Going into this 170 mile race that climbs nearly 10,000 feet coming off of only three weeks of riding outside and a food poisoning-induced fast this past Tuesday, I knew it would kick my ass. But I didn’t think it would really kick my ass. After all, the first year I did the 206-miles-in-a-day Lotoja, my longest training ride had been 110 miles. So was it really a big deal if my longest training ride for a 170-mile race was 90-some miles?

Well, Lotoja is wuss-y compared to this race. I don’t know how race organizers do it, but the race isn’t only full of climbing, but also has riders battling a headwind no matter which direction they’re heading. Magnificent. There really is no easy stretch. You look ahead and think it’s flat, but it’s 30 miles of false flats (with a headwind). You’re on the rivet trying to keep a pace of 14mph. And then, after you pass the 100-mile mark somewhere along here, you’re watching every .1 of a mile tick by on your cycling computer; teasing yourself onward only with promises of a rest every two miles. Yup, I stopped my bike, unclipped both feet, got off my bike and just stood in the grass by the side of the road three times in the last seven miles I rode. I wasn’t exaggerating when I said I had my ass kicked.
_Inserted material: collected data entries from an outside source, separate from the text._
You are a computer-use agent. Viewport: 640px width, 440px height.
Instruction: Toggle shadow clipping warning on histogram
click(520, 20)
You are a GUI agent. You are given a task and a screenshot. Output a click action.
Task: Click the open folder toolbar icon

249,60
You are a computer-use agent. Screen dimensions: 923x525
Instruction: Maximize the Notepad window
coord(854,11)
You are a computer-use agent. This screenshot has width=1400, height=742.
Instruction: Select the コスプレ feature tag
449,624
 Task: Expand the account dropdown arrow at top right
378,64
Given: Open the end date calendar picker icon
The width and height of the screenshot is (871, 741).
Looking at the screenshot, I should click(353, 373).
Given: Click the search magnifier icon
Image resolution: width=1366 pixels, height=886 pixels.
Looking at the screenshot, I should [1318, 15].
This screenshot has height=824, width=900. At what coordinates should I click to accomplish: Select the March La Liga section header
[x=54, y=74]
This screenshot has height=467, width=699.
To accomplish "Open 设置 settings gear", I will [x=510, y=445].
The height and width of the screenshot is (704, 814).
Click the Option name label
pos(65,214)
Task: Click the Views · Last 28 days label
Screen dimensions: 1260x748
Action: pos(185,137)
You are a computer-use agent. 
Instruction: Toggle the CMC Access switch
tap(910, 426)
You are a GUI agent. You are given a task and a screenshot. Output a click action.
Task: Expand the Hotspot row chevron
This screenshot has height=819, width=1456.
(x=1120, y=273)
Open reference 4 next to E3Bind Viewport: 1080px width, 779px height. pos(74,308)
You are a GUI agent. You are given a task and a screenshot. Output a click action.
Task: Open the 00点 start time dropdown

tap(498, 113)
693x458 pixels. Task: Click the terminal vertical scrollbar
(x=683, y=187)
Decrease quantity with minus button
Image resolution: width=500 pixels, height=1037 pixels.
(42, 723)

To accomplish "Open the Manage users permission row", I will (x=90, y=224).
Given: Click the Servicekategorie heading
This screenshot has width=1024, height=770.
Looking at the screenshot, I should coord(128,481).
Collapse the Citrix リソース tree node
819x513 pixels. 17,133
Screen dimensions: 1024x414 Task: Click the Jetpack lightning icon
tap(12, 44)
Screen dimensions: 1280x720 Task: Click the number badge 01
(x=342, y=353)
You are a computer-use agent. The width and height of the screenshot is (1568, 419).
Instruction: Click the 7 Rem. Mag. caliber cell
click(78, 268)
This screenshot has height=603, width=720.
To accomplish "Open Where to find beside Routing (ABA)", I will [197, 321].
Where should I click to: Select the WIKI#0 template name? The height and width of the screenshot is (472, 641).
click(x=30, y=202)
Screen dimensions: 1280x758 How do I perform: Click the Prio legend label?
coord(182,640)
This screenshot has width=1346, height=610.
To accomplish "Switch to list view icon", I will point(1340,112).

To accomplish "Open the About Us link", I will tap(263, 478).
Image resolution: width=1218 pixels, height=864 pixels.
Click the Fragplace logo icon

While I’m bummed I didn’t finish – I’ve never DNF’d anything before – I have to say I’m a little proud of myself for proving that I’m not the most stubborn person on the face of the planet. My legs felt like total shit: the slightest rise had me off the back of the pack from the very beginning. And I started getting chills around mile 80. I don’t know what to blame the former on (other than not enough preparation), but the latter I’m going to blame on dehydration. Even though I thought I was drinking plenty, I’m guessing I wasn’t. When I stopped at the feed zone at mile 107, about 15 miles from the top of Bald Mountain Pass, I thought I had somehow managed to blow snot all over my chin. It was so crusty. Upon further investigation, my entire face was that crusty. Reminded me of the days I could afford to get microderm-abrasion facials (ahhh, I miss those … and spas in general). My neck, arms and shoulders (including all around my new, big collarbone scar) were that crusty too. Impressive. I thought I had sweat before, but evidently not. This is a whole new level. I bet I had seven pounds of crystals all told. Or maybe not. But it sure felt and sounded like seven pounds as I was scraping and scrunching them all off.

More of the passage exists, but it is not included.